Chi invece in Italia vuole restare “perché qui per la prima volta provo una grande sensazione di sicurezza” è Paul, 32enne muratore nigeriano di un villaggio vicino a Benin City, sposato con tre figli. A Conetta è arrivato nel settembre scorso al termine di un viaggio pieno di insidie. “Sono partito per avere salva la vita”, dice. “Dopo che mio padre, a capo di una corte tradizionale, era diventato troppo vecchio per governare, gli altri anziani decisero che avrei dovuto sostituirlo io, ma rifiutai. Col tempo le loro insistenze si erano fatte sempre più pesanti finché, nel 2009, avevo l’intero villaggio contro e una condanna a morte. Nel 2010, quando mio padre cessò di vivere, capii che lì non ci potevo più stare: mi negarono il diritto di seppellirlo e, per punire il mio rifiuto, mutilarono il suo corpo, strappandogli il cuore e tagliandogli la lingua”, continua l’uomo, con dolore. “Io e mia moglie decidemmo allora di nascondere i bambini e, nel 2012, di partire: attraversammo il deserto del Niger e arrivammo in Libia, dove era terminata da poco la guerra civile; io cominciai a lavorare come muratore e lei come domestica. Un giorno, però, al nostro ritorno a casa trovammo ad attenderci le milizie: ci portarono via e ci rinchiusero in due prigioni diverse. Io riuscii a scappare qualche tempo dopo, quando, alla ripresa del conflitto, la prigione venne bombardata; ma anche stavolta la libertà dura poco. Insieme ad altra gente fui sequestrato da una banda di criminali comuni: questi ci obbligavano a chiamare parenti e conoscenti affinché mandassero i soldi per la nostra liberazione e, quando non riuscivano nell’intento, ci picchiavano e torturavano. Furono loro a metterci su dei barconi diretti chissà dove; per fortuna il 28 settembre 2015 sono riuscito ad approdare in Sicilia, vivo e vegeto, e il giorno dopo ero già in Questura a Venezia. Mia moglie si trova ancora in un campo vicino ad Ancona e presto ci incontreremo di nuovo. Qui sto bene, sto anche imparando l’italiano, ma vorrei avere la possibilità di lavorare per poter essere utile alla mia famiglia e al Paese in cui sto vivendo”.

Dalla scorsa estate il centro di accoglienza è finito più volte sulle pagine dei giornali locali.
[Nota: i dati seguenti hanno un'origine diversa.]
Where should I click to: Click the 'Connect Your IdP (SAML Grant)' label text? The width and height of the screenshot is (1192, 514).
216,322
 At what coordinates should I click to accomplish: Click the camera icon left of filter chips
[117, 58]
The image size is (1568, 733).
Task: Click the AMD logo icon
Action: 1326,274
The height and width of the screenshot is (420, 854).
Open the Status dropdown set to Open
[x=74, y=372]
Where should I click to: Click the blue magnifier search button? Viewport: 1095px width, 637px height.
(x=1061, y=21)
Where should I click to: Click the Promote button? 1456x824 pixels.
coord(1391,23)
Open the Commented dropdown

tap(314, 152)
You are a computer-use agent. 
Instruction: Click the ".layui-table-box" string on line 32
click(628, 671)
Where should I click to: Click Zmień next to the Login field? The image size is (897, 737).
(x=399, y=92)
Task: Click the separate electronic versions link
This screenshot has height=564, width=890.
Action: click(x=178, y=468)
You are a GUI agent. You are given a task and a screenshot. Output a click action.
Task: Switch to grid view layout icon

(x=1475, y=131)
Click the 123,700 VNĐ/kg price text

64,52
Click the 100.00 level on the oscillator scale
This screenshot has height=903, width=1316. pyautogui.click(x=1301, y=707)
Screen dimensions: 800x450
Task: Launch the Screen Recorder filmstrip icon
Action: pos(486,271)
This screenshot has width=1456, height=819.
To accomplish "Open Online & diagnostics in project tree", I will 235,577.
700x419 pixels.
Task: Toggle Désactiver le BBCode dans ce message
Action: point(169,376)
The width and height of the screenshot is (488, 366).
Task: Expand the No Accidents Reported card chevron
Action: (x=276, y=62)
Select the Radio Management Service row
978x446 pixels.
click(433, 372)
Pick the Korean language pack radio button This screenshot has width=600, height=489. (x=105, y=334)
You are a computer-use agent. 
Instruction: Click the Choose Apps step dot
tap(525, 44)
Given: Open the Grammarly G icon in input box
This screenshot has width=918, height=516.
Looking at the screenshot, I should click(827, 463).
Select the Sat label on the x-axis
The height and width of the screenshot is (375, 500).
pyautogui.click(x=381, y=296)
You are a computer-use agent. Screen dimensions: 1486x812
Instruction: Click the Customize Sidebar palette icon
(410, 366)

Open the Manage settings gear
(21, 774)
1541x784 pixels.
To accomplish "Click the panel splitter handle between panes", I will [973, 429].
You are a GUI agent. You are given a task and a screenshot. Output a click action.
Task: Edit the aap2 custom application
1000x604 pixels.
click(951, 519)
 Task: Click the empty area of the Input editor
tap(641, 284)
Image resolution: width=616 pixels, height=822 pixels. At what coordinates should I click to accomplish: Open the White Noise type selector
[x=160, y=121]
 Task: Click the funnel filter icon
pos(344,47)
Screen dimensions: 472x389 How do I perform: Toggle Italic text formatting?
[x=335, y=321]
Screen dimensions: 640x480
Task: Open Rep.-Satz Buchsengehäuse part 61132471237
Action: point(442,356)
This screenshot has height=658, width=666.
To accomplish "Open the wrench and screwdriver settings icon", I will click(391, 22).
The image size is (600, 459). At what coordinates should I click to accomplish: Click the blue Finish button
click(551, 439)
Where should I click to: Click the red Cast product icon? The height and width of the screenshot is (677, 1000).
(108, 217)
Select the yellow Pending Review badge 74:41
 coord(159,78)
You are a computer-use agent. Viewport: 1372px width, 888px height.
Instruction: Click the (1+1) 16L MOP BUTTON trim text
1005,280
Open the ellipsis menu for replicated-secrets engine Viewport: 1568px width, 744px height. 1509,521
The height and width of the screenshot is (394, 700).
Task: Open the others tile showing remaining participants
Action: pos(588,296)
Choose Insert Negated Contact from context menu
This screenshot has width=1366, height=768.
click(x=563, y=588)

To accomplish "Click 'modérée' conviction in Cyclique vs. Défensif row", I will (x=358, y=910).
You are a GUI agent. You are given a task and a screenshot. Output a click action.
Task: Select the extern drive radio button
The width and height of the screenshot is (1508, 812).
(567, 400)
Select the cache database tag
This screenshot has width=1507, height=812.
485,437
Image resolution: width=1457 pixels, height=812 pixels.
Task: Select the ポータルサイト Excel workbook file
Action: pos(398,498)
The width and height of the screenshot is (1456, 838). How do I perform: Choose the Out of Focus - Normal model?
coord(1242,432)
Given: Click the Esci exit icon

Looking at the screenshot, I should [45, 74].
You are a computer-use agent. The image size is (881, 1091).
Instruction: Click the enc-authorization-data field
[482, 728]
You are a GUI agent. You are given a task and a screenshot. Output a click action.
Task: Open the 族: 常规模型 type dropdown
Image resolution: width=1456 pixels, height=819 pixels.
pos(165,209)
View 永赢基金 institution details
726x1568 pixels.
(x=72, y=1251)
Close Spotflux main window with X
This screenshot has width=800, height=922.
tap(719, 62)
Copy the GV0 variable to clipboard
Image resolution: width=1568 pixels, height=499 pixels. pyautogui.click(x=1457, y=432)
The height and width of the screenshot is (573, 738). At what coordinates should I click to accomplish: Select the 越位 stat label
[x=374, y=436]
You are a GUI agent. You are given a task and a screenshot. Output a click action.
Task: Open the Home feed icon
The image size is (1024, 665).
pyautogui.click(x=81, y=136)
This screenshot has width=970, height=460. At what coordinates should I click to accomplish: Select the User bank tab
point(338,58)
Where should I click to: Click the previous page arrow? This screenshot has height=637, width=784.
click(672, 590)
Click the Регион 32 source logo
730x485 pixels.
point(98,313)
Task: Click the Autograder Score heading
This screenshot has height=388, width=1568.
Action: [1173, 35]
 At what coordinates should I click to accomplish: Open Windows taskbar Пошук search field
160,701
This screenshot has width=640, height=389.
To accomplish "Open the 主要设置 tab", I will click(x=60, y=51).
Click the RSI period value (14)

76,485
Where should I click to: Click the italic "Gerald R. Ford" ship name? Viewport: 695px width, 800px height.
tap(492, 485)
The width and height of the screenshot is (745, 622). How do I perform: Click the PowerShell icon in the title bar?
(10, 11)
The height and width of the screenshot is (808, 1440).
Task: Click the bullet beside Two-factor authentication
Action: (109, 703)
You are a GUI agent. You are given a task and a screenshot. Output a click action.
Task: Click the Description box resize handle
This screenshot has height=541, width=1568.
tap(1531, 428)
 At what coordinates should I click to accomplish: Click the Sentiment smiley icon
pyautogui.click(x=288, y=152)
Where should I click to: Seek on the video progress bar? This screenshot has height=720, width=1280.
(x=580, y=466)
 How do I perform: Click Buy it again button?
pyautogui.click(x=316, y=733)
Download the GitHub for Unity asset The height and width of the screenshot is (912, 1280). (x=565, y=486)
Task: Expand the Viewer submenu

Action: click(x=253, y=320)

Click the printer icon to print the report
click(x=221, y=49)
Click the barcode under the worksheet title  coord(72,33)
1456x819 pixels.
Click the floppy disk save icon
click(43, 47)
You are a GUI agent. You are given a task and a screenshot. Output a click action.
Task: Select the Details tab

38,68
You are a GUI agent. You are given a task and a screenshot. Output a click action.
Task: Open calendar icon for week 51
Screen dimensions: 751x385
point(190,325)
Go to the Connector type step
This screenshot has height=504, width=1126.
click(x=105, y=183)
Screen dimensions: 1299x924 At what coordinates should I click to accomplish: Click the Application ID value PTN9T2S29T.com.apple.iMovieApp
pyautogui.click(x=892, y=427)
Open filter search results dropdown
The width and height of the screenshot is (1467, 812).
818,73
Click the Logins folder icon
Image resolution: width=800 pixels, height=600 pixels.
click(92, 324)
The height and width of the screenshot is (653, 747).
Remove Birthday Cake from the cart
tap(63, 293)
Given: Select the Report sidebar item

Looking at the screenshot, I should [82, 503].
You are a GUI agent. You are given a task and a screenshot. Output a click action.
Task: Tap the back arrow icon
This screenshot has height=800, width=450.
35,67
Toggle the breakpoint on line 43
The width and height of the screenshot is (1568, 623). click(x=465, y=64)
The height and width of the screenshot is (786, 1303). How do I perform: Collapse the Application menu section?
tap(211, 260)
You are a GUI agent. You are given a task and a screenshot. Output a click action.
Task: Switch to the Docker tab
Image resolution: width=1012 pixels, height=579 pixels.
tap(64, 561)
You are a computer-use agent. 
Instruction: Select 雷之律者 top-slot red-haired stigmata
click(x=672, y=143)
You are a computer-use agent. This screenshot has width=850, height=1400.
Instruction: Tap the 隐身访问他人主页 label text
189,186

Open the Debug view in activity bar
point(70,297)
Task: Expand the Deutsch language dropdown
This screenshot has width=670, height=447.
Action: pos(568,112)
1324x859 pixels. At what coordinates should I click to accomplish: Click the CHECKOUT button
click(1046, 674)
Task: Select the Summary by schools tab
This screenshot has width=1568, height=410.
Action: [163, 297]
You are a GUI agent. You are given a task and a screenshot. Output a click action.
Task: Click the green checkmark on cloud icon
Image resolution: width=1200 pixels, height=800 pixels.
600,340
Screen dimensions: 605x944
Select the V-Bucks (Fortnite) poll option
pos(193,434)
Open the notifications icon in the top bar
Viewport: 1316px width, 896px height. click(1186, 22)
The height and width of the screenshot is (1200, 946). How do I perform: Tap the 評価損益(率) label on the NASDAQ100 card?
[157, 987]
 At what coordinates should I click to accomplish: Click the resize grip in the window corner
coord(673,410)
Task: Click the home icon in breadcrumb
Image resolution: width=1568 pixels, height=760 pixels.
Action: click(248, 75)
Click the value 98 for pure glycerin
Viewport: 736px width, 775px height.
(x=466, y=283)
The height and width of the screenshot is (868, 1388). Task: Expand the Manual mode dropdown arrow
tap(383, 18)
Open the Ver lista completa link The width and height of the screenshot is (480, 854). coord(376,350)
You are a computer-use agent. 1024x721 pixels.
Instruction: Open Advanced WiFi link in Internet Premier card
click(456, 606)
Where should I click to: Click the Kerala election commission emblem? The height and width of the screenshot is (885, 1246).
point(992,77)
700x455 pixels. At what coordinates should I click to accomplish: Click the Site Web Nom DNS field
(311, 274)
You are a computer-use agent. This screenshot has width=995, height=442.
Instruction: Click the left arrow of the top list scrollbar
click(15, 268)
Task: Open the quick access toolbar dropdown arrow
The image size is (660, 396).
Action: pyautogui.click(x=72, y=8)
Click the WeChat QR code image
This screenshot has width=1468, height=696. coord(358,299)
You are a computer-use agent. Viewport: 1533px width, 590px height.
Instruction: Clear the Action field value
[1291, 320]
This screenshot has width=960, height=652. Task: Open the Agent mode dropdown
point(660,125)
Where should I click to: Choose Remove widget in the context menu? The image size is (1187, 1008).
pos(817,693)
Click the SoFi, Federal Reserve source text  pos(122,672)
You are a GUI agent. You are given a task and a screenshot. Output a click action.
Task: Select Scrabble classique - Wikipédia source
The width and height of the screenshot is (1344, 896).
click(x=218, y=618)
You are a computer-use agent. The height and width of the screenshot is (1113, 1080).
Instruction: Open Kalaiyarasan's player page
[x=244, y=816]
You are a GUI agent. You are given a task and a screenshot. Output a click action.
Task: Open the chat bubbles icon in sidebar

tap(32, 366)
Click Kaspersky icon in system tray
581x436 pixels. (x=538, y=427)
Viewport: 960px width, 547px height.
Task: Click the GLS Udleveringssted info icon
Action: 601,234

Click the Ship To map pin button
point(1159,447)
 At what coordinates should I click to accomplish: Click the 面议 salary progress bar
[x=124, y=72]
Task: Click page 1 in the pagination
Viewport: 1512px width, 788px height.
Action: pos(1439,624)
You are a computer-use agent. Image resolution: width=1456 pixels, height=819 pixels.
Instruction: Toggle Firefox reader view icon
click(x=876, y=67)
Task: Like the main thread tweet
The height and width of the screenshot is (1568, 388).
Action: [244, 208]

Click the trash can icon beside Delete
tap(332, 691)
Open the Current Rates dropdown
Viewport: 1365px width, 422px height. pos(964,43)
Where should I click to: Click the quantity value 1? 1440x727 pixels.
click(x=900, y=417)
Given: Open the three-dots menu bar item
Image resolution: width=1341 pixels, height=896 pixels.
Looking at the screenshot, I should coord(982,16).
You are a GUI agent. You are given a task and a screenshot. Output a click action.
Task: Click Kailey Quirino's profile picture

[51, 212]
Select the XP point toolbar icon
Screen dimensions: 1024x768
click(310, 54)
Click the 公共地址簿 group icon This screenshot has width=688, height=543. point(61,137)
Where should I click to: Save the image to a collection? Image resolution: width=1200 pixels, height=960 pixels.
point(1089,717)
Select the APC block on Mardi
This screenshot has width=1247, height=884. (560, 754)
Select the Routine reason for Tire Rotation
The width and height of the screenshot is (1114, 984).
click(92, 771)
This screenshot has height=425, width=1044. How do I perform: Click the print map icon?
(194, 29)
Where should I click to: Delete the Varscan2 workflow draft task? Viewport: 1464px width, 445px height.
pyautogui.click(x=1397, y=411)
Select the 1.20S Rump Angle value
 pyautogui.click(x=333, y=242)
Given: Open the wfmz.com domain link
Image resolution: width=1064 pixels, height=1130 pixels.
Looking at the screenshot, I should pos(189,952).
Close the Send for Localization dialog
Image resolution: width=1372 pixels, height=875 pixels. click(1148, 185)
L’arrivo di centinaia e centinaia di profughi in una frazione che conta appena 200 residenti e il loro assembramento in una struttura così particolare ha sollevato molte polemiche e preoccupazioni per l’insorgere di possibili conflitti sociali, tanto che c’è stato chi – come il sindacato Ugl della Polizia di Stato – ne ha chiesto la chiusura definendola “una polveriera”. Lo scorso gennaio anche un gruppetto di giovani africani, precedentemente alloggiati in un residence a Eraclea (Ve), aveva occupato un pezzo di strada che collega l’ex caserma con la piazza del paese per segnalare le cattive condizioni in cui, a loro dire, erano costretti a vivere: sovraffollamento delle camerate, assenza di pulizia, servizi igienici privi di acqua calda, scarsità di cibo. L’ultima ispezione della Asl 14 veneziana però, effettuata pochi giorni fa, successivamente all’arrivo nel campo di due nuovi tendoni, ha stabilito che i profughi versano in buone condizioni di salute e sono sistemati in spazi adeguati al loro numero.

Come il nostro giornale ha avuto modo di verificare, negli spazi esterni dell’ex caserma sono stati ricavati due campi da calcio, uno per il cricket e un orto; ci sono poi due tende adibite a moschee, un grande capannone utilizzato come mensa nel quale, lontano dai pasti, si tengono anche i laboratori di pelletteria, i corsi di italiano e quelli di prima scolarizzazione (non sono pochi, infatti, i profughi che non sanno né leggere e né scrivere). I servizi igenici riscaldati, le docce, la lavanderia e l’ambulatorio medico si trovano a pochissima distanza dalle infrastrutture militari dove sono stati allestiti i dormitori: casermoni in cemento che i giovani ospiti hanno soprannominato Sabha, Tripoli e Gatron, in ricordo delle città libiche attraversate durante le loro incredibili fughe dall’inferno.